Martin Schafhausen, 26. Jan 2024.

Rechtsanwalt Martin Schafhausen, Plagemann Rechtsanwälte Partnerschaft mbB, Frankfurt am Main

Aus beck-fachdienst Sozialversicherungsrecht 01/2024 vom 19.01.2024

Diese Urteilsbesprechung ist Teil des zweiwöchentlich erscheinenden Fachdienstes Sozialversicherungsrecht. Neben weiteren ausführlichen Besprechungen der entscheidenden aktuellen Urteile im Sozialversicherungsrecht beinhaltet er ergänzende Leitsatzübersichten und einen Überblick über die relevanten neu erschienenen Aufsätze. Zudem informiert er Sie in einem Nachrichtenblock über die wichtigen Entwicklungen in Gesetzgebung und Praxis des Sozialversicherungsrechts. Weitere Informationen und eine Schnellbestellmöglichkeit finden Sie unter www.beck-online.de

 

Sachverhalt

In einer Rentenangelegenheit hatte das Landessozialgericht die Berufung des Klägers zurückgewiesen. Das Urteil wurde dem Bevollmächtigten des Klägers unter dem 01.03.2023 (Fristende NZB 03.04.2023, NZBB 02.05.2023) zugestellt. Gegen die Nichtzulassung der Revision legte er am 17.03.2023 Beschwerde ein. Mit einem an das LSG gerichteten Schriftsatz vom 25.04.2023 beantragte der Kläger unter Angabe des Aktenzeichens „L 19 R 145/23 B (Beschw gg Beschl SG 08.03.23)“, die Frist zur Begründung der Nichtzulassungsbeschwerde bis zum 31.05.2023 zu verlängern. Der Schriftsatz erreichte das LSG am 25.04.2023 um 11:20 Uhr. Unter dem angegebenen Aktenzeichen war dort ein Beschwerdeverfahren wegen der Kostentragung des im erstinstanzlichen Klageverfahrens eingeholten Gutachtens nach § 109 SGG anhängig. Mit Schriftsatz vom 26.04.2023 hat sich der für das Beschwerdeverfahren am LSG zuständige Berichterstatter an den Prozessbevollmächtigten des Klägers gewandt und ihn darauf hingewiesen, dass unter dem angegebenen Aktenzeichen kein Nichtzulassungsbeschwerdeverfahren anhängig sei, sondern die von ihm eingelegte Beschwerde gegen den Beschluss des SG, die er bereits begründet habe. Er bat um Klarstellung. Eine Reaktion erfolgte nicht.
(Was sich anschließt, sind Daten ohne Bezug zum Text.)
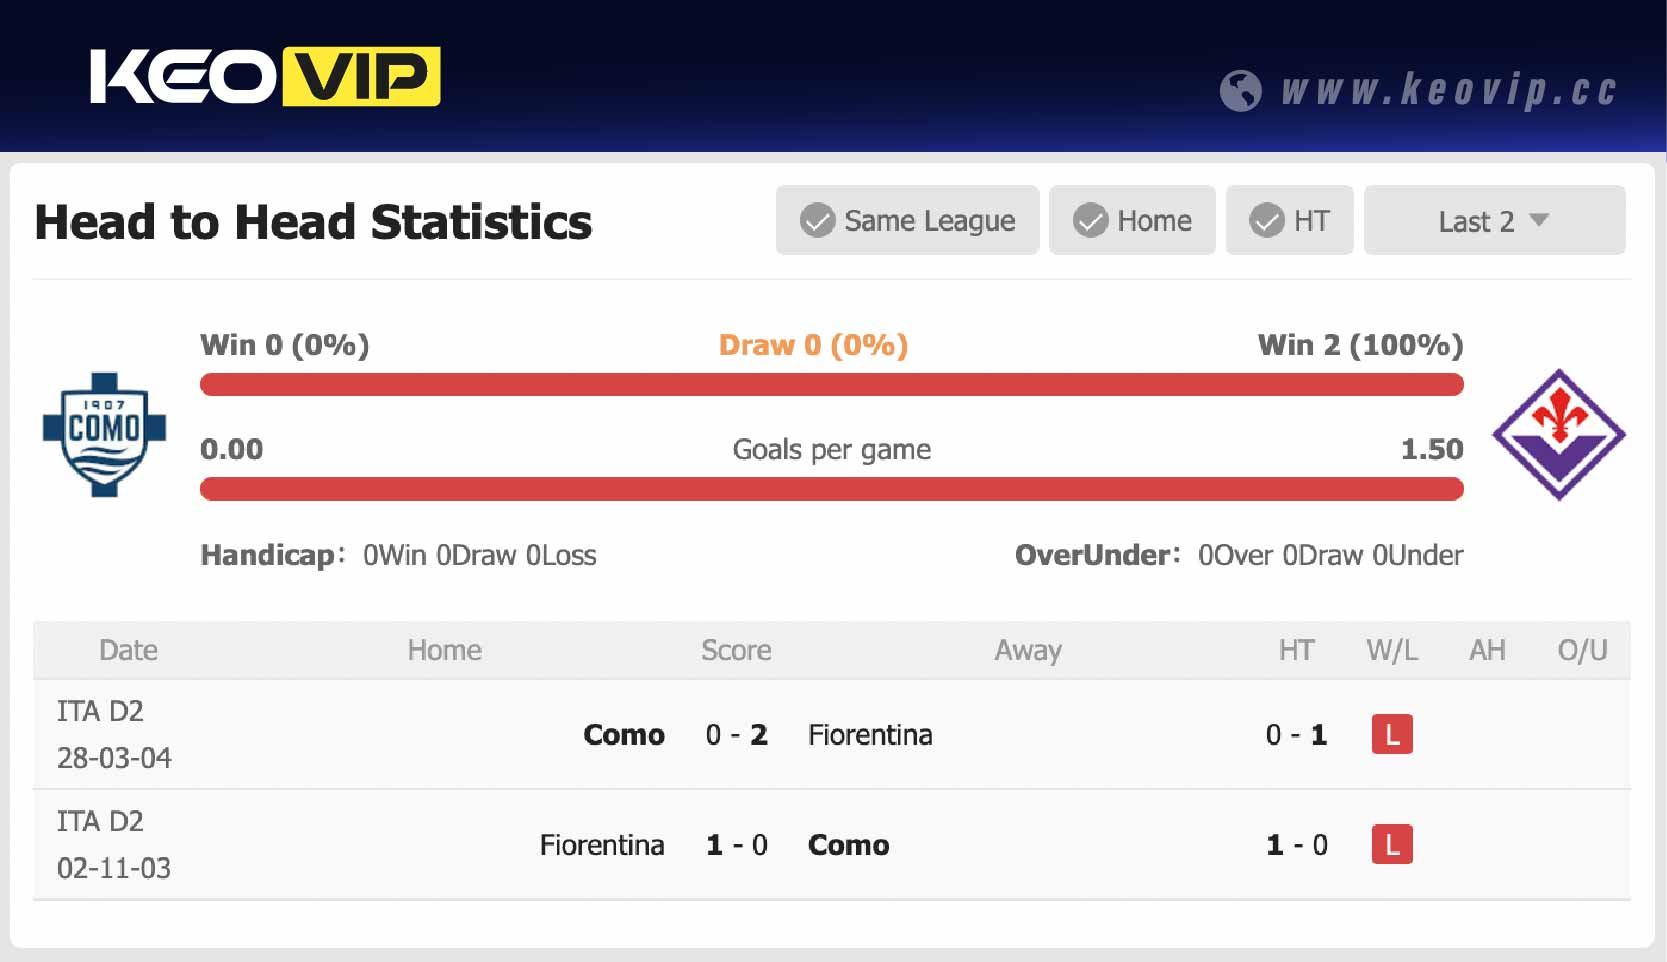Click the checkmark icon on Home filter
The width and height of the screenshot is (1667, 962).
(1091, 220)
Mit Schreiben vom 04.05.2023 wies die Berichterstatterin des BSG den Kläger auf das Verstreichen der Beschwerdebegründungsfrist hin.

Mit Schriftsatz vom 19.05.2023 stellte der Kläger einen Wiedereinsetzungsantrag und begründete den Antrag im Wesentlichen wie folgt: Er habe den Fristverlängerungsantrag mit einem Spracherkennungsprogramm diktiert und dabei an das BSG adressiert. Anschließend sei der Antrag von seiner Angestellten, eine ausgebildete Rechtsanwaltsfachangestellte, die immer gewissenhaft und sorgfältig arbeite, geschrieben und versandt worden. Hierbei sei ihr bei der Adressierung ein Fehler unterlaufen. Sie habe ein an das LSG adressiertes Schreiben ausgedruckt, per beA an das LSG übersandt, nach Zustellung die Frist gelöscht und die neue Frist inklusive Vorfrist notiert. Zu ihren Pflichten habe es auch im vorliegenden Fall ua gehört, zu kontrollieren, dass der Fristverlängerungsantrag an das BSG gerichtet sei. Er habe sich darauf verlassen dürfen, dass der Schriftsatz ordnungsgemäß entsprechend dem Diktat verfasst und an das BSG übersandt werde. Den Ausgang des Fristverlängerungsantrags und die Änderung der Frist habe er durch Abfrage der Bestätigung der Angestellten und anhand des Fristenkalenders kontrolliert. Erst durch das Schreiben des BSG vom 04.05.2023, eingegangen am 08.05.2023, sei der Fehler bemerkt worden.

Entscheidung

Das BSG verwarf die Nichtzulassungsbeschwerde als unzulässig, sie sei nicht fristgerecht begründet; eine Wiedereinsetzung komme nicht in Betracht.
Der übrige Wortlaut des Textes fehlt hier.